La justice confirme le maintien en détention d’Alex Mufumbiro à l’approche des élections de 2026
La magistrate en chef de Kanyanya, Doreen Ainembabazi, a rejeté une demande de révision déposée par Alex Mufumbiro, porte-parole adjoint de la National Unity Platform (NUP), et ses coaccusés, confirmant ainsi leur maintien en détention provisoire. Cette décision survient alors que le climat politique s’intensifie à l’approche des élections générales de 2026.
Absence de compétence pour réviser la décision de mise en liberté sous caution
La demande déposée par la défense visait à contester une décision initiale de la magistrate de premier grade, Damalie Agumasimwe, qui avait refusé la libération sous caution des prévenus. Les avocats de Mufumbiro soutenaient que le magistrat de première instance avait exercé sa discrétion de manière erronée.

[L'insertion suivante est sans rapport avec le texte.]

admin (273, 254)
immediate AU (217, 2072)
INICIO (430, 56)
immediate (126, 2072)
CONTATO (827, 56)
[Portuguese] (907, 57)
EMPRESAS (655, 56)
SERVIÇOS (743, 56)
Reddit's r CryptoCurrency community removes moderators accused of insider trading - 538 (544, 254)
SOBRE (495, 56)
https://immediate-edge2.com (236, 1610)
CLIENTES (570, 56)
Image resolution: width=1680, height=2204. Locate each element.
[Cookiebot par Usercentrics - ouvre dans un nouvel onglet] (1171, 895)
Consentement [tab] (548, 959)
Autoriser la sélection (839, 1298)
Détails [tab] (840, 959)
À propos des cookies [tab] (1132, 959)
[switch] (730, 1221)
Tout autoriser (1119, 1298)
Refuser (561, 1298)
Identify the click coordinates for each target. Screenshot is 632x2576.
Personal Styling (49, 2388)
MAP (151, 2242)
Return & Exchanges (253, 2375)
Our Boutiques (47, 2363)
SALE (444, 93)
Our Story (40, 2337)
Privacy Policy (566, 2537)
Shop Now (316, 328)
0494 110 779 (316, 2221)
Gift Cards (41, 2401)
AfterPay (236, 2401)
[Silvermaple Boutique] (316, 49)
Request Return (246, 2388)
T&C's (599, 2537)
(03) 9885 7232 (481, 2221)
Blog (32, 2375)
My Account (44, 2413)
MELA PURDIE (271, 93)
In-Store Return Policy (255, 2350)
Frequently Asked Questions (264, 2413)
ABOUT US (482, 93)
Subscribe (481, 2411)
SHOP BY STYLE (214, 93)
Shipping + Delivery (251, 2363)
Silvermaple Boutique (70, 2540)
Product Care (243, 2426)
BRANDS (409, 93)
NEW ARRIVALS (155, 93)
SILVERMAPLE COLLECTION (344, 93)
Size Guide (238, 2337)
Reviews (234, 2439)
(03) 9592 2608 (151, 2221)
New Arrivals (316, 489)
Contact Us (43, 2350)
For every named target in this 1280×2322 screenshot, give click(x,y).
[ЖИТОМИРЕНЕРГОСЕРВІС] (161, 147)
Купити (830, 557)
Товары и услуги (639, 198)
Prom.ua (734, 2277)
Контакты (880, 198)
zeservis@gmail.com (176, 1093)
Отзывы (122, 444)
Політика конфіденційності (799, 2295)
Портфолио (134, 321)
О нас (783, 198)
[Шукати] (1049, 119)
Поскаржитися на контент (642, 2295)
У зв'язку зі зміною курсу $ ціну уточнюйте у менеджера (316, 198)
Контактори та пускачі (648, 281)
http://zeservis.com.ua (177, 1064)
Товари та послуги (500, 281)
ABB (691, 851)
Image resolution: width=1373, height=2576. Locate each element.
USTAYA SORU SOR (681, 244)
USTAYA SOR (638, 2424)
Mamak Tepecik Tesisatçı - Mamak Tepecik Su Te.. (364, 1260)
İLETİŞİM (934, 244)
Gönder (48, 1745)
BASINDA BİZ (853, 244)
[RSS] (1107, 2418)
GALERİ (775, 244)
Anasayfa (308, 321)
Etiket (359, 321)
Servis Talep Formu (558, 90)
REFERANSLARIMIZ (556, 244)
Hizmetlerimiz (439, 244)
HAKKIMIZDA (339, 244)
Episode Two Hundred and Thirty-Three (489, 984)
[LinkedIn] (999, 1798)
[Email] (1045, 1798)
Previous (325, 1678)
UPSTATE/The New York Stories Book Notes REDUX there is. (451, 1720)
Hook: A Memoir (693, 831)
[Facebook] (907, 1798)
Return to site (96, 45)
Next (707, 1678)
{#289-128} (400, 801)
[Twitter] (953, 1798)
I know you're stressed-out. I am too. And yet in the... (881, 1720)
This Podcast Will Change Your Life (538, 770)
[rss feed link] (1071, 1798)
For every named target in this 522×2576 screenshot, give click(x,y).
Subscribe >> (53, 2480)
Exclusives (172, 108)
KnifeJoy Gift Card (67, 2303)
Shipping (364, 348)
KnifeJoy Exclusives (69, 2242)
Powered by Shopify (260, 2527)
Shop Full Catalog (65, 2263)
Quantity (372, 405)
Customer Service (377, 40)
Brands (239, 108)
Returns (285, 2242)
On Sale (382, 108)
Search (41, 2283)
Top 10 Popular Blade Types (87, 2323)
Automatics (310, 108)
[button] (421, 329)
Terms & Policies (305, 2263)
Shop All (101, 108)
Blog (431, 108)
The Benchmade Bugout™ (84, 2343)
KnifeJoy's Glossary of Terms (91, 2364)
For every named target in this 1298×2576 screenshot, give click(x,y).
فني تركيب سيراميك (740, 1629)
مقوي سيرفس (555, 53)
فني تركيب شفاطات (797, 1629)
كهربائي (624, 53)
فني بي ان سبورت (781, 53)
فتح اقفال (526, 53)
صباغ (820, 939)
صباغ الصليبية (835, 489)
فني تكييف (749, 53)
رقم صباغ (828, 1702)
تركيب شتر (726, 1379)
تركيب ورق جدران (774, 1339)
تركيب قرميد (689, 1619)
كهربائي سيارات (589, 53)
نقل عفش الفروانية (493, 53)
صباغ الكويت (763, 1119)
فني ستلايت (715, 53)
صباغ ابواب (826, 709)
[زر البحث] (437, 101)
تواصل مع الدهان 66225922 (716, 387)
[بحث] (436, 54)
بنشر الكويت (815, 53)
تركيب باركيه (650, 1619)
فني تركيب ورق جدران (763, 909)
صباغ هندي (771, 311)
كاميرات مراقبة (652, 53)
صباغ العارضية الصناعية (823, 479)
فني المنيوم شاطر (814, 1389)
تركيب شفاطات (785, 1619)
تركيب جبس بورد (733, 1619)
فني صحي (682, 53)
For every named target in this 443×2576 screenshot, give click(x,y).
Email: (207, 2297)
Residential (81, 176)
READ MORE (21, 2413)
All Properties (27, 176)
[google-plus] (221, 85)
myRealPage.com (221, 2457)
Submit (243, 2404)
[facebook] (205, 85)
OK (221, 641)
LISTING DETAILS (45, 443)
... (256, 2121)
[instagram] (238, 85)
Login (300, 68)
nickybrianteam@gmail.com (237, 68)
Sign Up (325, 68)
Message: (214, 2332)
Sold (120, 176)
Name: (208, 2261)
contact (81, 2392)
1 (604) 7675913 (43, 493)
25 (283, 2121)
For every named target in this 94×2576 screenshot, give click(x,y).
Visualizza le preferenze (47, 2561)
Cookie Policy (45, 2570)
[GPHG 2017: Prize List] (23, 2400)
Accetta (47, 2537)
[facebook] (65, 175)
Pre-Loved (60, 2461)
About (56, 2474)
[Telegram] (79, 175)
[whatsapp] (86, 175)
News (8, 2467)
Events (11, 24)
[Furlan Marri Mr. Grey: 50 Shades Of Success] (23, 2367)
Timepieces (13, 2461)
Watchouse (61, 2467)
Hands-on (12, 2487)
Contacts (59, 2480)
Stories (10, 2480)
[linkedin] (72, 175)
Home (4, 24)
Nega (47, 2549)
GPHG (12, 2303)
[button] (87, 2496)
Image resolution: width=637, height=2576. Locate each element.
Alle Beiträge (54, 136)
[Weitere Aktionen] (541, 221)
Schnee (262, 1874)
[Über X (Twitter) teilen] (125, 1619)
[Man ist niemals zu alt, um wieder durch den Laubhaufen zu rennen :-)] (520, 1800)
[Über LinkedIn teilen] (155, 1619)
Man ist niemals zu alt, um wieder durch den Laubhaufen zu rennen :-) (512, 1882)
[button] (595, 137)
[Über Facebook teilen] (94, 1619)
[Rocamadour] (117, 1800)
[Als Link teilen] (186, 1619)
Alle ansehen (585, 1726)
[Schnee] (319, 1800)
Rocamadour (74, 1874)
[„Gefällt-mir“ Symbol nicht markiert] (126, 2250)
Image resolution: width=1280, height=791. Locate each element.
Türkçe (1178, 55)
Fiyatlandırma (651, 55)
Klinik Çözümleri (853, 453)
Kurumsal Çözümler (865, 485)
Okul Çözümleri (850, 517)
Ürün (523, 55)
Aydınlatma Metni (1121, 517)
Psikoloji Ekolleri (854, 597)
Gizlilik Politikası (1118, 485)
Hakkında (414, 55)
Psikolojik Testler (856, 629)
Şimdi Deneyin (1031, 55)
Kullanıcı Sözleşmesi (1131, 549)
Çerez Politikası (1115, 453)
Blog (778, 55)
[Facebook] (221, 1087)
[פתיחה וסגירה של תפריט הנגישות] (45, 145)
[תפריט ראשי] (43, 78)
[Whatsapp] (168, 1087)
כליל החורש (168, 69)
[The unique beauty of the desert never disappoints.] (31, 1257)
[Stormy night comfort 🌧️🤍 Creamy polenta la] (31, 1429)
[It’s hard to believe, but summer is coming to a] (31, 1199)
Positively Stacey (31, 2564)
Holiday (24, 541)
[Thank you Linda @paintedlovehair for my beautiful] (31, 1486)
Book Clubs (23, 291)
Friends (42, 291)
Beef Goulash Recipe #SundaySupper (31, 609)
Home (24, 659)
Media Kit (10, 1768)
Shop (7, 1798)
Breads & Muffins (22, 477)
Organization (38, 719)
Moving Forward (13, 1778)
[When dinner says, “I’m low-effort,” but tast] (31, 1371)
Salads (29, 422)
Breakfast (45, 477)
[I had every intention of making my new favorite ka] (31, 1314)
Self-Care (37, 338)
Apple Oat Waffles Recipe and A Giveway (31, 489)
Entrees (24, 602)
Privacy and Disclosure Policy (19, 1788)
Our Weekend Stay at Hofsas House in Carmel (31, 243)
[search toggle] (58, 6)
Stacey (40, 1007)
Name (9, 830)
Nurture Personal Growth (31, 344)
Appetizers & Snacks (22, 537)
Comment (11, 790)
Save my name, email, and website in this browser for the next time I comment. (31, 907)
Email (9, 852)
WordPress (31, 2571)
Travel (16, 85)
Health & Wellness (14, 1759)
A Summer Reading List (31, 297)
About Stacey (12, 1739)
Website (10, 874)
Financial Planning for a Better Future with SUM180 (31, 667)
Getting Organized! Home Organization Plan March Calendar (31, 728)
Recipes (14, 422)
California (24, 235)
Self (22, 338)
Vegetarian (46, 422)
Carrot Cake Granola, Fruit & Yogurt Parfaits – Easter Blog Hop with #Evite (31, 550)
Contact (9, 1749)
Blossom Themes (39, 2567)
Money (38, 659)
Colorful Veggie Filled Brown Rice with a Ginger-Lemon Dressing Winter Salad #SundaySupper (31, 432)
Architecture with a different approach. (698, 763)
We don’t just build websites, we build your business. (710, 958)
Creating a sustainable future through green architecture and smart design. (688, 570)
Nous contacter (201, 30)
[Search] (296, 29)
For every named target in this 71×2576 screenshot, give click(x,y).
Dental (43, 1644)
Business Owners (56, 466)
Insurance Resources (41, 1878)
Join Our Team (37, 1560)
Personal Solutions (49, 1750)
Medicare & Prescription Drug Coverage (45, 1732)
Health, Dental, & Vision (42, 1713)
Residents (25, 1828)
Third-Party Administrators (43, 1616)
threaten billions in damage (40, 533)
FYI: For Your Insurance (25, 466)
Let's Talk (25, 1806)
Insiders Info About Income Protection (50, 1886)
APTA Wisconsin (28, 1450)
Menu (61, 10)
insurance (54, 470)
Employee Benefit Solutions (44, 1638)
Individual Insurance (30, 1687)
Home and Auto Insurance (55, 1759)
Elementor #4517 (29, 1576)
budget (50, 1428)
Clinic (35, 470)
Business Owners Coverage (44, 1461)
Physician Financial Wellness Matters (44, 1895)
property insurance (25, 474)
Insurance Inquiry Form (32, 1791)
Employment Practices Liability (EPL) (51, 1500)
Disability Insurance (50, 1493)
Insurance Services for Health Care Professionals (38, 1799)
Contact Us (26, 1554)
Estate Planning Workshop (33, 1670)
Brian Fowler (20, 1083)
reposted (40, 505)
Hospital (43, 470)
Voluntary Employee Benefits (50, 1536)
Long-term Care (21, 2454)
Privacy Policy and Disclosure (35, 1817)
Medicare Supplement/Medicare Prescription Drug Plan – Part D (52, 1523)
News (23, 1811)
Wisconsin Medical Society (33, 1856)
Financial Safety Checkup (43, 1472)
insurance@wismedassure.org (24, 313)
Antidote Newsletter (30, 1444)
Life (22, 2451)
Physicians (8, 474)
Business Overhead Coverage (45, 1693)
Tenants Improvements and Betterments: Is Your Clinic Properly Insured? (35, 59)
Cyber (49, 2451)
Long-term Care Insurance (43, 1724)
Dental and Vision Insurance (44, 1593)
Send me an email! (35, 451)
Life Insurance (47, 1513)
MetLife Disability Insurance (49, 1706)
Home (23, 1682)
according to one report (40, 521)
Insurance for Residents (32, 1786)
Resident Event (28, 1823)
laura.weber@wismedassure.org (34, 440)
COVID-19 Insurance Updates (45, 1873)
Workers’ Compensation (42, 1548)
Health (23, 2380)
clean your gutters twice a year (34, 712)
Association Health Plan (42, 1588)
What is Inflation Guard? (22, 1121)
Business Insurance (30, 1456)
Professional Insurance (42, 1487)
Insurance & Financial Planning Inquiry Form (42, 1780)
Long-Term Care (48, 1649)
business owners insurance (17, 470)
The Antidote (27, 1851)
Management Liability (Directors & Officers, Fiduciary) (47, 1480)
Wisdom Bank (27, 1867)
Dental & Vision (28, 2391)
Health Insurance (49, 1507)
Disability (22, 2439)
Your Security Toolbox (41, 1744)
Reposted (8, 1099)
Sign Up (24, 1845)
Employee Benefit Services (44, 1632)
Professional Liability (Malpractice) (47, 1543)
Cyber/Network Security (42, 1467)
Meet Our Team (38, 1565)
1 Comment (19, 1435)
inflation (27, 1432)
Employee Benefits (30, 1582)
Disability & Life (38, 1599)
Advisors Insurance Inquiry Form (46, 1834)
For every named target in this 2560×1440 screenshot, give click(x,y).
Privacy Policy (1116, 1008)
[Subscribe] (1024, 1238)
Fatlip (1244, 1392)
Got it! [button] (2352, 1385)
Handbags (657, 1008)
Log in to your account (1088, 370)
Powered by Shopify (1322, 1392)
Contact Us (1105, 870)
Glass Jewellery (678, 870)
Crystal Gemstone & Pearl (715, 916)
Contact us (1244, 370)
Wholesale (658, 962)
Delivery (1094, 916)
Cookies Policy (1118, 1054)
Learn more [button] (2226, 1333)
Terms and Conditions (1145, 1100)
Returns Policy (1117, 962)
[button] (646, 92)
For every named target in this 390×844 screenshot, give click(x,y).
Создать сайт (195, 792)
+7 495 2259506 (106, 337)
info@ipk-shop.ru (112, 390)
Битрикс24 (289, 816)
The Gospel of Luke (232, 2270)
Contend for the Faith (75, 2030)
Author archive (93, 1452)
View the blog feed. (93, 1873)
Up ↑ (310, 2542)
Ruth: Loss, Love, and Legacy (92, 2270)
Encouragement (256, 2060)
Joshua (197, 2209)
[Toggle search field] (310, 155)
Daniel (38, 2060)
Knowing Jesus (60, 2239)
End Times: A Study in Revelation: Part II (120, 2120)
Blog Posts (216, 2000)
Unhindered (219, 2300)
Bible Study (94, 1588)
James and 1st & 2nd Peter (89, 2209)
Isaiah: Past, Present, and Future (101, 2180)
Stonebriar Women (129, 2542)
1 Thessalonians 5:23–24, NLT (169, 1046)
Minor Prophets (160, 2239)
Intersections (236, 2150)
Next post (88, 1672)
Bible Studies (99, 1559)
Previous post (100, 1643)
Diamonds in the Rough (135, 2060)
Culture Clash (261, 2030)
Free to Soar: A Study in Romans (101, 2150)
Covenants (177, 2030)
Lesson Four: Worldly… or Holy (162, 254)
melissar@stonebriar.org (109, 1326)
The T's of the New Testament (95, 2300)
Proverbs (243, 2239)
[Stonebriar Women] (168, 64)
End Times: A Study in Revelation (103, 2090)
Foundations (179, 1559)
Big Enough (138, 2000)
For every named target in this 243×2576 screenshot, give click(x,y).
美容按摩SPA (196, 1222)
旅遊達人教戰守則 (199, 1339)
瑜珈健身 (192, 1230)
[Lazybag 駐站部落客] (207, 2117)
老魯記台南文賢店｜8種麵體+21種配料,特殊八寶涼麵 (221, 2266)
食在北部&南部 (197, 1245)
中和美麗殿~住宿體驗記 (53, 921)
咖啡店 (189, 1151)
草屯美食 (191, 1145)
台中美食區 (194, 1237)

Cependant, la magistrate en chef Ainembabazi a statué que son tribunal n’avait pas la compétence juridique nécessaire pour réviser une décision de mise en liberté sous caution rendue par un autre magistrat. Elle a précisé que le recours approprié pour une partie lésée consiste à faire appel devant la Haute Cour. Selon la magistrate, Mme Agumasimwe avait correctement exercé son pouvoir discrétionnaire, notant que les accusés n’avaient pas présenté de garants crédibles et que certains documents fournis à l’appui de leur demande étaient inadéquats.
Risques allégués pour le processus électoral et les enquêtes
Le maintien en détention repose sur les arguments de l’accusation, qui a convaincu le tribunal qu’une libération des accusés pourrait compromettre les enquêtes en cours, interférer avec les témoins et perturber le processus électoral. Le tribunal a également pris en compte le fait que Mufumbiro et ses coaccusés sont poursuivis pour des activités liées à des entraînements militaires présumés illégaux, des accusations qu’ils nient formellement.
Par ailleurs, dans une affaire distincte traitée devant le tribunal de Nakawa, la magistrate en chef Ritah Neumbe Wannyana a également refusé la liberté sous caution à Alex Mufumbiro. Dans ce dossier, il est accusé d’avoir incité des partisans à attaquer des membres des forces de sécurité et d’incitation au meurtre. La magistrate Wannyana a souligné que, s’il était libéré, Mufumbiro retrouverait l’accès aux plateformes de communication qu’il aurait utilisées pour commettre ces infractions, augmentant ainsi le risque d’interférence avec les témoins.
Réactions de la défense et perspective de recours

À la suite du rejet de la demande de révision, les avocats de la défense ont sollicité des copies certifiées des procédures afin de préparer un appel devant la Haute Cour. Maître Samuel Muyizzi, avocat de la défense, a exprimé son désaccord avec la décision. « Nous restons confiants que la Haute Cour examinera indépendamment le bien-fondé de la demande de nos clients et leur accordera le soulagement qu’ils méritent », a-t-il déclaré.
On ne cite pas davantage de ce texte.